New York Yankees: Any Takers for Michael Pineda?

Sep 25, 2016; Toronto, Ontario, CAN; New York Yankees starting pitcher Michael Pineda (35) leaves the mound in the sixth inning against Toronto Blue Jays at Rogers Centre. Mandatory Credit: Kevin Sousa-USA TODAY Sports
Sep 25, 2016; Toronto, Ontario, CAN; New York Yankees starting pitcher Michael Pineda (35) leaves the mound in the sixth inning against Toronto Blue Jays at Rogers Centre. Mandatory Credit: Kevin Sousa-USA TODAY Sports /

Despite a rough season, the New York Yankees’ Michael Pineda still has trade appeal in a bleak pitching market.

You would likely be hard-pressed to find many New York Yankees fans excited by the prospect of Michael Pineda once again returning to the rotation in 2017. But could another team be interested in bringing aboard the big right-hander?

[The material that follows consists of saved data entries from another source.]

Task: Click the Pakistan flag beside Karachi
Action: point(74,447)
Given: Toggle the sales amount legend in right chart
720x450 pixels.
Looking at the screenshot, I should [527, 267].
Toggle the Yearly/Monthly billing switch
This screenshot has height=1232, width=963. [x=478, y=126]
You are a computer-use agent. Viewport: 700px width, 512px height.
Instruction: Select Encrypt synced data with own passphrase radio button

In reviewing the Yankees’ main goals for the offseason, Joel Sherman of the New York Post mentions that the club could look to further shed payroll via trades to free up money for other needs. One of the potential bargaining chips?

“It also is possible they could seize on a weak starter market and deal Michael Pineda (due about $8 million in his final arbitration season),” Sherman says.

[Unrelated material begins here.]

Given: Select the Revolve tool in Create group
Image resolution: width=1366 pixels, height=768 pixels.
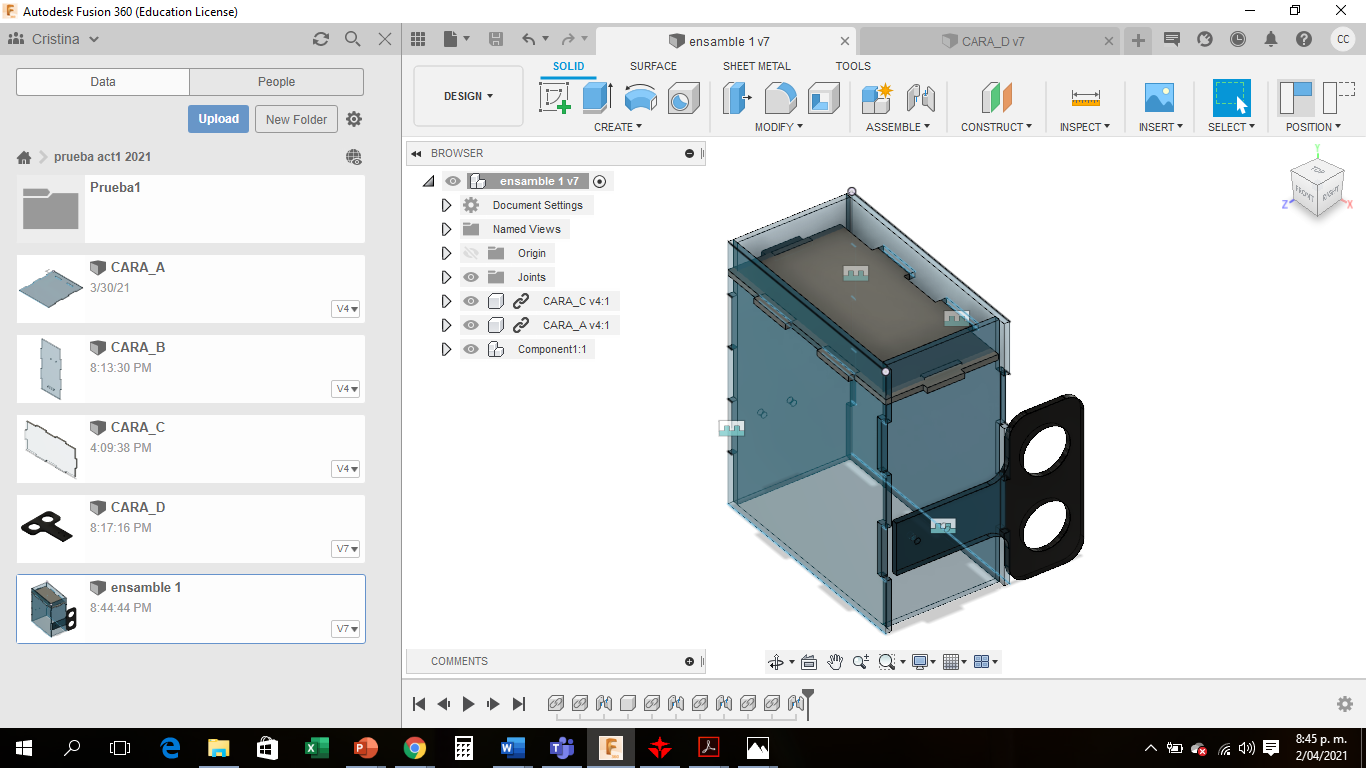Looking at the screenshot, I should point(640,98).
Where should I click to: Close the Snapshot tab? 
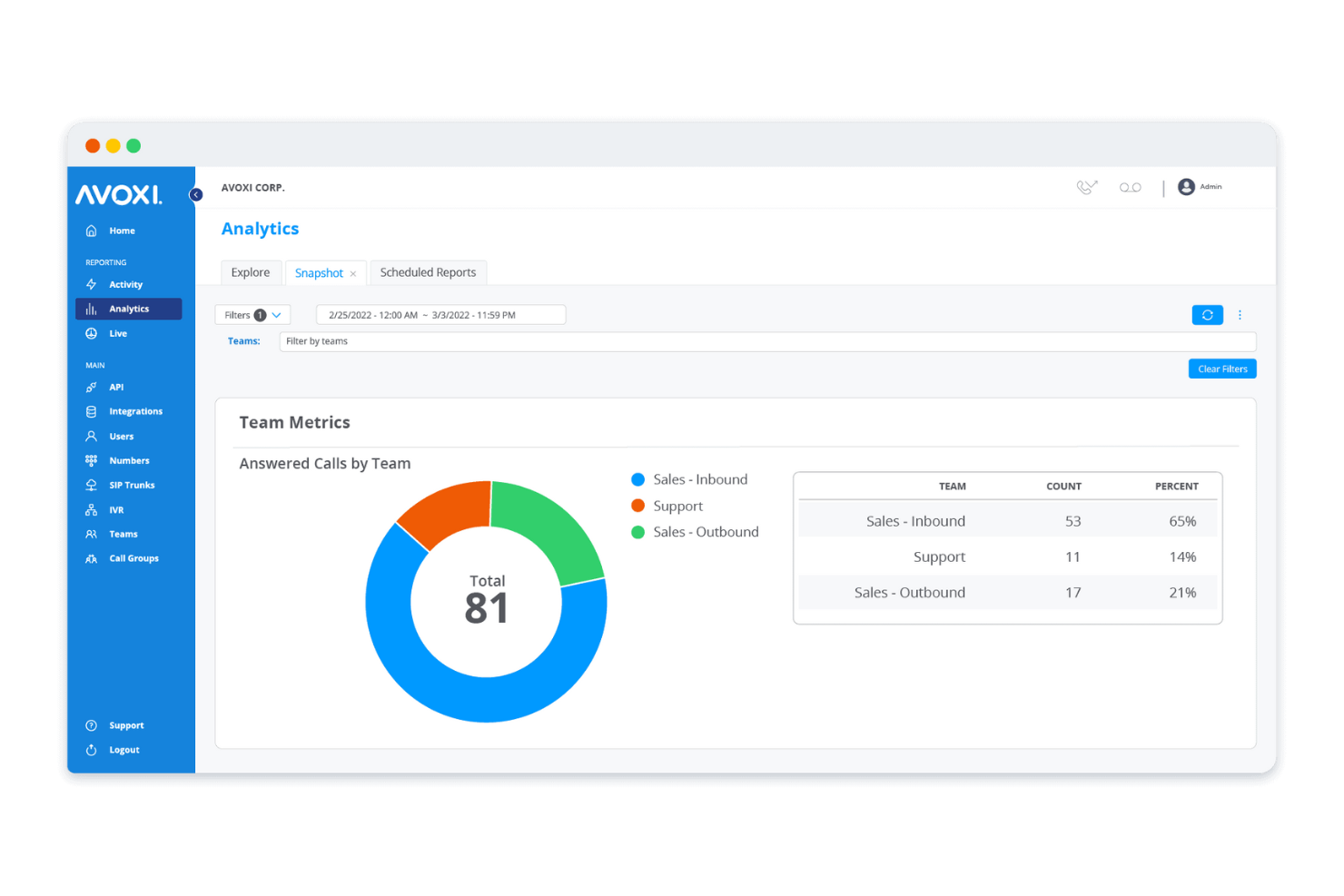pos(353,274)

Coming off the year he just had, you wouldn’t think Pineda would be particularly appealing. He posted a 4.82 ERA, 1.35 WHIP and 3.91 K/BB ratio – all career worsts – over 32 starts. Anyone who has watched him over an extended period of time knows he just might be the most maddening pitcher in the league.

He can look absolutely dominant in one start and appear to have no answers in the next. Case in point: On May 10, 2015, Pineda struck out a career-high 16 batters against the Orioles. The Yankees and their fans were thinking, “Finally! This is the guy we traded Jesus Montero for.” But in his next outing five days later, he surrendered five runs on 10 hits over 5.1 innings versus the Royals. A microcosm of his tenure in pinstripes.

However, Sherman brings up a frequently-cited but nevertheless true fact: this offseason’s starting pitching free agency market is really bad. Mediocre hurlers are going to be overvalued simply because there isn’t much else out there. Imagine that Pineda was a free agent right now. In spite of all his warts, it’s not too hard to envision him getting some decent offers. Because he still has a couple factors in his favor that teams will always covet – youth and talent.

It seems like he’s been around for a while, but Pineda will be turning just 28 in January. That’s nowhere near “lost cause” territory yet. With the extensive injury issues that forced him to miss the entire 2012 and 2013 seasons, he has only logged a modest four campaigns at the big league level. Yankees fans might be tired of him, and it’s difficult to blame them, but the book is hardly closed yet on Michael Pineda.

More from Call to the Pen

You could argue that he has been the victim of some misfortune the past two years as well. In 2015, Pineda managed a lackluster 4.37 ERA. However, his FIP was a much more agreeable 3.34. This season his FIP registered at 3.79 – not exactly a sterling number, but better than his ERA by more than a full run.

Even when he’s struggled, Pineda has typically done a few important things well. He strikes out opponents at a high clip and doesn’t walk many. Last year he put up a 8.7 K/9 and 1.2 BB/9. This season his BB/9 rose to 2.7, a noticeable increase but still a respectable figure. But on the bright side, his K/9 climbed to an AL-leading 10.6.

There are going to be teams out there that will believe they can “fix” Pineda. Heck, only a few months ago the Pirates had success with a Yankees cast-off, and if they can’t re-sign Ivan Nova they might consider taking a flyer on another hurler who feels like he’s wearing out his welcome in the Bronx.

The Yankees have starting pitching problems of their own, though, and they could choose to keep Pineda for the same reasons that other clubs would want to take a chance on him. Could this be the year he finally puts it all together? That sounds like a hollow question to anyone who’s followed his mercurial, up-and-down career trajectory. But it’s still one worth asking, especially when there are so few legitimate alternatives.

Next: Yanks Continue Loading Up on Prospects

In any case, Pineda is arbitration-eligible for next year and can then enter free agency at the close of the season, which teams will keep in mind if they consider dealing for him. This feels like something the Yankees would only do if they received an offer they really liked, or if they needed to free up some money to sign a free agent they just had to have.

It’s another wrinkle in what’s already shaping up to be an interesting offseason in New York.